Vancouver, In the Aftermath

When the sun rose after the riot, it was like Vancouver was in a daze, stumbling about and trying to figure out if that had really just all happened. Not only did a handful of hooligans smash up downtown, but everyone else knew about it, with coverage from the United States to Europe and the Middle East to Australia. There went all the goodwill and good reputation generated by the 2010 Winter Olympics, people worried, smashed by a handful of hooligan rioters like so much glass.

When the sun rose, though, it didn't rise on smoking rubble; it rose on Vancouver. Only hours after the riot, volunteers were already hard at work, cleaning up the wreckage alongside city crews. Wooden boards went up over the shattered windows, and messages of love and pride and respect multiplied like they had lives of their own. Soon, very soon, the evidence of the riot will be gone from downtown - the physical evidence, at least. As in Toronto, the cultural impact of the riot will endure for a long time.

But walking through this aftermath really underscored the differences in perspective between Vancouver and Toronto. After the G20 meetings last year, it was almost as if the city had crawled out of the bomb shelter on broken glass, and was jumping at the slightest noise; in Vancouver people came together, because they hadn't had any reason to suspect they might be driven apart. In Toronto, there were kettlings and police beatings and that detention facility on Eastern Avenue; in Vancouver, there was a police car-shaped mass of post-it notes expressing support for the Vancouver Police Department.
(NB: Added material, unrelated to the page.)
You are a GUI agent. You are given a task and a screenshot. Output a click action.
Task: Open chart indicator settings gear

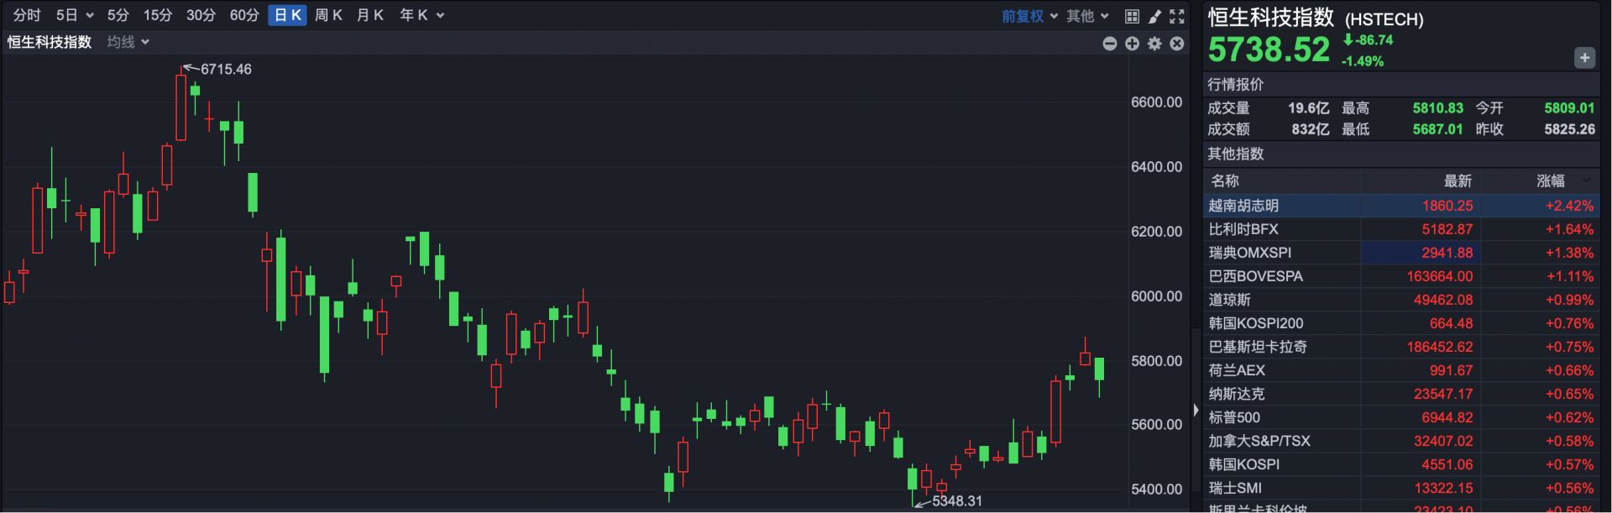[x=1154, y=44]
In Vancouver, the people assembled to demonstrate that it was still their city, that their spirits wouldn't be broken by the actions of a few. This deserves to be known just as much as the riot itself - but so far, the news coverage I've seen has focused far more on the riot than what happened after. In that perspective, here are some pictures of how Vancouver worked to mend itself in the days after.

Note that I'm making all of these pictures available under the Creative Commons Attribution-Non Commercial-Share Alike 3.0 Unported license.

The Bay's Renovation Sale may, in the end, not have had the most appropriate timing.

Messages of support cover broken windows in the Bay.

A child adds to the messages on the wooden walls at the Bay.

At Georgia and Richards, a Blenz Coffee location totally got its shit fucked up. I did not see this degree of damage anywhere else in the riot zone.

A woman leaves a message of support on the boarded windows of the BMO branch at Georgia and Homer.

Volunteers take a break outside the Vancouver Public Library.

Volunteers clean a sculpture outside the looted London Drugs at Granville and Georgia.

People come together to clean the sidewalk outside the damaged Chapters at Robson and Howe.

By Friday afternoon, so many messages had been left on the Bay's wooden wall that a ladder had become a good investment.

Outside Vancouver City Centre Station, by Friday evening the sidewalk had become another place for people to express themselves.

Personally, I did take a lesson out of all this: it's easy to destroy, but there's something really special about reconstruction, and about Vancouver too.